What an amazing story. One of the best redeemed sports stories I’ve read.
Is winning all that counts? Are you absolutely sure about that?
Two weeks ago, on December 2, Spanish athlete Iván Fernández Anaya was competing in a cross-country race in Burlada, Navarre. He was running second, some distance behind race leader Abel Mutai – bronze medalist in the 3,000-meter steeplechase at the London Olympics. As they entered the finishing straight, he saw the Kenyan runner – the certain winner of the race – mistakenly pull up about 10 meters before the finish, thinking he had already crossed the line.

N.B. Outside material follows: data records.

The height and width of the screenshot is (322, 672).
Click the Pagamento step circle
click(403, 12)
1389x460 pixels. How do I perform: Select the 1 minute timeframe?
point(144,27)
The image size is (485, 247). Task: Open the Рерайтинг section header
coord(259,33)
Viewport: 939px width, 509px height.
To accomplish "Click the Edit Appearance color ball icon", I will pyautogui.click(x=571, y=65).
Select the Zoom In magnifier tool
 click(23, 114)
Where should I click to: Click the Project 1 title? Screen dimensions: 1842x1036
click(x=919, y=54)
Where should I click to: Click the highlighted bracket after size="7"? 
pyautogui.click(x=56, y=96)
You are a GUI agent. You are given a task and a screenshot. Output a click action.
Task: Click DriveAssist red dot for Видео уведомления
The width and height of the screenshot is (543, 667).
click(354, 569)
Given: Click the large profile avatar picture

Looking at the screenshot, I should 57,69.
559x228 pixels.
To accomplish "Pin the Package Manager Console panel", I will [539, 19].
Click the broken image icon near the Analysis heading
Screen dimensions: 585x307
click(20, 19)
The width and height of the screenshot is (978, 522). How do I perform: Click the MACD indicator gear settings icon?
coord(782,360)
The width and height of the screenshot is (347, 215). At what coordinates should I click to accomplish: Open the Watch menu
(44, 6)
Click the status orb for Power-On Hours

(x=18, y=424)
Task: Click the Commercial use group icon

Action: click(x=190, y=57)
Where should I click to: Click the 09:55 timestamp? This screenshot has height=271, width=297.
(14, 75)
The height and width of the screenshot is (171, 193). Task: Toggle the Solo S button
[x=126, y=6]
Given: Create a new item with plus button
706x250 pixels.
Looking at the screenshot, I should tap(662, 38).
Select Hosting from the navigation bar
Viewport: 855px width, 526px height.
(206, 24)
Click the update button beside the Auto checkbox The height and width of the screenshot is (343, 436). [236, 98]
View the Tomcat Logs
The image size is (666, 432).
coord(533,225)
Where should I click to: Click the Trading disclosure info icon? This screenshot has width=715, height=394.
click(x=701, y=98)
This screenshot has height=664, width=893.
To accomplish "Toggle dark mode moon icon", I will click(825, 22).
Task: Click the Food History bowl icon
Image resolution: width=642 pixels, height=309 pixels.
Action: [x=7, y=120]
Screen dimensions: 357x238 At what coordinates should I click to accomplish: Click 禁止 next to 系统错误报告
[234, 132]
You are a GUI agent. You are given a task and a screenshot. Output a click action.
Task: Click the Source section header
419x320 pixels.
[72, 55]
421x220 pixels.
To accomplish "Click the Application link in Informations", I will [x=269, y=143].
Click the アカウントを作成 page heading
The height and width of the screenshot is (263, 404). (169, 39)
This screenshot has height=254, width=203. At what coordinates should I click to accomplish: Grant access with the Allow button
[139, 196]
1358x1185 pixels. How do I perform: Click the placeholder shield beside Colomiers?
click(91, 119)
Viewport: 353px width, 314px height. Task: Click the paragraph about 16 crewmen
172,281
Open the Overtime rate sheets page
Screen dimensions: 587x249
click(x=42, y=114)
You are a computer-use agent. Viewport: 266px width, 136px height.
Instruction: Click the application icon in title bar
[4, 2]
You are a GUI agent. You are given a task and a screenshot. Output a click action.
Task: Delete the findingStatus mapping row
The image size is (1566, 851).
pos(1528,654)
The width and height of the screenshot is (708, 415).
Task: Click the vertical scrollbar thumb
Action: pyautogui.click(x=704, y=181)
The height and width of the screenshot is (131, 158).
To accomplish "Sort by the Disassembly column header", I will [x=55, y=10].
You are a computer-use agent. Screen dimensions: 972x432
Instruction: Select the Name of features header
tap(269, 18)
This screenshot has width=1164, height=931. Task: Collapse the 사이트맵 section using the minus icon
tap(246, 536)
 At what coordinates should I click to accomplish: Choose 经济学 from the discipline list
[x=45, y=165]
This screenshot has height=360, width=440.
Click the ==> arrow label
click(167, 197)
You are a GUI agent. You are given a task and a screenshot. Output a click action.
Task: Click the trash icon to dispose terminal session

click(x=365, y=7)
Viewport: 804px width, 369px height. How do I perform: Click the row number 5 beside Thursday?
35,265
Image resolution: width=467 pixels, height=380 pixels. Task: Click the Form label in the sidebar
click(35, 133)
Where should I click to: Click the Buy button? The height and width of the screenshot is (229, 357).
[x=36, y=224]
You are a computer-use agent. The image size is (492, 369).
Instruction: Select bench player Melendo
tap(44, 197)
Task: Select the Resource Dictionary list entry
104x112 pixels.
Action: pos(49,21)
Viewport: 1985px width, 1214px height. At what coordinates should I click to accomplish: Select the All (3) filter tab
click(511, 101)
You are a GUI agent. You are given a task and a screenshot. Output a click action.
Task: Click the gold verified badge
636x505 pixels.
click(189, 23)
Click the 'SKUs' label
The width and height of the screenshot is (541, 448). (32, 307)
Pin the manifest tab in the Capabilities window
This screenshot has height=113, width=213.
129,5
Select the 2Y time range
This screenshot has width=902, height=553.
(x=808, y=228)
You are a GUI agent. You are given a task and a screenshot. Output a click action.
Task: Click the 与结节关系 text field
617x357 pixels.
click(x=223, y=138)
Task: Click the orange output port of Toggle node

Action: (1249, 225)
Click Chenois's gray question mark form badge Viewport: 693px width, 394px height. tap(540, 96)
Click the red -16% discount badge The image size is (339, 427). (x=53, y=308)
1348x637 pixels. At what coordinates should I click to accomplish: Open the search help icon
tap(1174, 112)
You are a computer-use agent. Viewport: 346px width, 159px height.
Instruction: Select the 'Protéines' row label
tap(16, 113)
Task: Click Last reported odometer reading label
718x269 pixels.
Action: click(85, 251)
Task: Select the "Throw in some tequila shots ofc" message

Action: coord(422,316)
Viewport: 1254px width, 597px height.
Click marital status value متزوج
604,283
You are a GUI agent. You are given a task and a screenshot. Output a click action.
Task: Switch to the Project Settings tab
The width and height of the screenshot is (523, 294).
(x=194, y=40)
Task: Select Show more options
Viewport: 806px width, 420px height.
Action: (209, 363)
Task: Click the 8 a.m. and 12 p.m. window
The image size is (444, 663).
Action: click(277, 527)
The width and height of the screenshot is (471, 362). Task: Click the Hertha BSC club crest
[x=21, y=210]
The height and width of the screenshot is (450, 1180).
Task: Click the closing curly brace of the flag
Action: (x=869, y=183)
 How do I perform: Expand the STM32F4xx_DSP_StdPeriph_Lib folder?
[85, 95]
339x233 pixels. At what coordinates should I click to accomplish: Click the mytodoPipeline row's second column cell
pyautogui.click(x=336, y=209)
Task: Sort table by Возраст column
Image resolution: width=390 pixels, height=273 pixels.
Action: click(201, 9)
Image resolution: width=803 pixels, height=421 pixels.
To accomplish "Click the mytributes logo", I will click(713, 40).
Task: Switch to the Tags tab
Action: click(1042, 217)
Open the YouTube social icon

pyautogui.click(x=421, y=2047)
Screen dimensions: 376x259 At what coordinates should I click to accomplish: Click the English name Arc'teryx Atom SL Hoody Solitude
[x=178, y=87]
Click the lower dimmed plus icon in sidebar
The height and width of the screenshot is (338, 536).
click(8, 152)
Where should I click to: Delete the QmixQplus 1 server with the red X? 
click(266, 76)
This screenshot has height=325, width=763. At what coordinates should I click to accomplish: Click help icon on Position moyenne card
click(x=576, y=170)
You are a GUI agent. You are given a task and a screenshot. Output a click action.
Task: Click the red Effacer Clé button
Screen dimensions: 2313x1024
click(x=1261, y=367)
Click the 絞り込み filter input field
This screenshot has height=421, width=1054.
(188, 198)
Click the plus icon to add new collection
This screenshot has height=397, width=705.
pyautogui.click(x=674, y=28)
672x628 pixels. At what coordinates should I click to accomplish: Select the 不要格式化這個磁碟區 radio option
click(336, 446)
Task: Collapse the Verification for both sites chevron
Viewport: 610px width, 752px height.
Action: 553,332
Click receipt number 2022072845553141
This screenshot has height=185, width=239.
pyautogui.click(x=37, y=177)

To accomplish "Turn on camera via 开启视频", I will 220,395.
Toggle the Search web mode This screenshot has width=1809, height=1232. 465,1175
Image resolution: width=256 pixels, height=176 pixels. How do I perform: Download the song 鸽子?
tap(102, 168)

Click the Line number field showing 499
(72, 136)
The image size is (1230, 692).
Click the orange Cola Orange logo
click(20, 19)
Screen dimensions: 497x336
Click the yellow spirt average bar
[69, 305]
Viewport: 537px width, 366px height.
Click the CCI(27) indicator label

Fernández Anaya quickly caught up with him, but instead of exploiting Mutai’s mistake to speed past and claim an unlikely victory, he stayed behind and, using gestures, guided the Kenyan to the line and let him cross first.
“I didn’t deserve to win it,” says 24-year-old Fernández Anaya. “I did what I had to do. He was the rightful winner. He created a gap that I couldn’t have closed if he hadn’t made a mistake. As soon as I saw he was stopping, I knew I wasn’t going to pass him.”
[…]
“It was a very good gesture of honesty,” says Fiz [Anaya’s coach]. “A gesture of the kind that isn’t made any more. Or rather, of the kind that has never been made. A gesture that I myself wouldn’t have made. I certainly would have taken advantage of it to win.”